如何使用javascript将div放在另一个div的顶部？

Question

The first div is the '#icon-selection-menu' bar, it's idle position is absolute with top:0px and left:0px . So it appears at he top left corner inside the content div.

Deep in the content div children I got other divs which are actually kind of '.emoticon-button'. Their position is relative inside their parent. On such button click I'd like to position the first div just above the button, adjusting it's bottom border to the button's top border.

How can I get top and left values to set $('#icon-selection-menu').top and $('#icon-selection-menu').left ?

Answer 1

jQuery ¹ provides .offset() to get the position of any element relative to the document. Since #icon-selection-menu is already positioned relative to the document, you can use this:

var destination = $('.emoticon-button').offset();
$('#icon-selection-menu').css({top: destination.top, left: destination.left});

$('#icon-selection-menu') will be placed at the top-left corner of $('.emoticon-button') .

_{(1) jQuery assumed due to the use of $ in the question.}

Answer 2

You can get the top and left position of a div using offsetTop and offsetLeft

Example:`

$('#div-id').offset().top;
$('#div-id').offset().left;

Answer 3

Javascript has a built-in version of what @bfavaretto mentioned. It is a bit longer than the Jquery version, but people like me who don't use Jquery might need it.

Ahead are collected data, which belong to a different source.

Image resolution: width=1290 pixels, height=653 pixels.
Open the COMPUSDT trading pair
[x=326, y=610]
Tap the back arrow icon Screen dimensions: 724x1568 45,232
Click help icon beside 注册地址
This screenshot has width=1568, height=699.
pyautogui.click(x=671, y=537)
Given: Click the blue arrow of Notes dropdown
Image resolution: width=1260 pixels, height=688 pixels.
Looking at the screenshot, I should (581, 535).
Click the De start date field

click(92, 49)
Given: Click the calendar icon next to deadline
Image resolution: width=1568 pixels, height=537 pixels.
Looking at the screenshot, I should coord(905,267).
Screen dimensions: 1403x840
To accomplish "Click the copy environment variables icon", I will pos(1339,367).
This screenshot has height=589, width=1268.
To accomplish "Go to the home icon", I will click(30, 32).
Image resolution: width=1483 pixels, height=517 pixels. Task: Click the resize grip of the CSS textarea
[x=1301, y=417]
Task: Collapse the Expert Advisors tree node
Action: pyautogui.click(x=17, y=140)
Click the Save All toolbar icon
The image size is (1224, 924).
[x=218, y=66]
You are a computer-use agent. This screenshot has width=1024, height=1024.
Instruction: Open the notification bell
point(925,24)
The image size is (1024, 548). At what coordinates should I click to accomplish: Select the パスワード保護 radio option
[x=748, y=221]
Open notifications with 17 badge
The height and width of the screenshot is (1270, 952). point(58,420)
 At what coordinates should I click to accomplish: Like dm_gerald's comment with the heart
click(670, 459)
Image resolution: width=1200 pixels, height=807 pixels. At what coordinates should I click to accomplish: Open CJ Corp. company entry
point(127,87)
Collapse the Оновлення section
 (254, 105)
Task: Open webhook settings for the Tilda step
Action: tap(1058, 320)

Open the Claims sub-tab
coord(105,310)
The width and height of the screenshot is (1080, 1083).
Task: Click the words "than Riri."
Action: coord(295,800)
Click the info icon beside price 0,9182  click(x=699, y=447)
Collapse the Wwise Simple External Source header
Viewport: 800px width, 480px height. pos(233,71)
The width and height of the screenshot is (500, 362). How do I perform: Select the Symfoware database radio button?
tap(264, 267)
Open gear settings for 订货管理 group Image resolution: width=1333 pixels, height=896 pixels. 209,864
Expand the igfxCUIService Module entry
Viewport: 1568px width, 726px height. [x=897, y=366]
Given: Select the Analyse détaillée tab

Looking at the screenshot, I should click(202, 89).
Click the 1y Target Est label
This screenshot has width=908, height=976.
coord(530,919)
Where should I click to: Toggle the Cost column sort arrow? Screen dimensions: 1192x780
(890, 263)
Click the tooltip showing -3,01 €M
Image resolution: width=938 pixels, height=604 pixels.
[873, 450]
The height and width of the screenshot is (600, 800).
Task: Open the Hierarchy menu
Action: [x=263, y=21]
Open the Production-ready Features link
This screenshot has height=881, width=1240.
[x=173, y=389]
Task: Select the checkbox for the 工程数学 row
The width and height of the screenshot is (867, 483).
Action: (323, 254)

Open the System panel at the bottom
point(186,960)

var iconselect = document.getElementById("icon-selection-menu");
var emoticonbtn = document.getElementById("emoticon-button");
var oTop = emoticonbtn.offsetTop;
var oLeft = emoticonbtn.offsetLeft;
iconselect.style.top = oTop;
iconselect.style.left = oLeft;
iconselect.style.position = "absolute";

You can, of course, add units to this system such as px or other things. Just note that what I did above was just an example and is for two seperate elements with IDs, not classes. The first two lines of the code will vary according to your code. The element iconselect is what I am trying to align, and the element emoticonbtn is the button you press to make iconselect appear. The most important parts of the code summarized:

elementtomove.offsetTop; //distance from top of screen
elementtomove.offsetLeft; //distance from left of screen

Hope this helps the people who are unwilling to use JQUERY!

Answer 4

you can get the position of the element by using the below jquery

var position=$('#icon-selection-menu').position();
var left=position.left;
var right=position.right

and on click of that button you can position it above by using

$("#ID").live("click",function(){
    $('.emoticon-button').animate({left:left,right:right});
});

Answer 5

Get '.emoticon-button' position(left,top). Then apply the same to '#icon-selection-menu'. There would some adjustment on top and left to align with emoticon.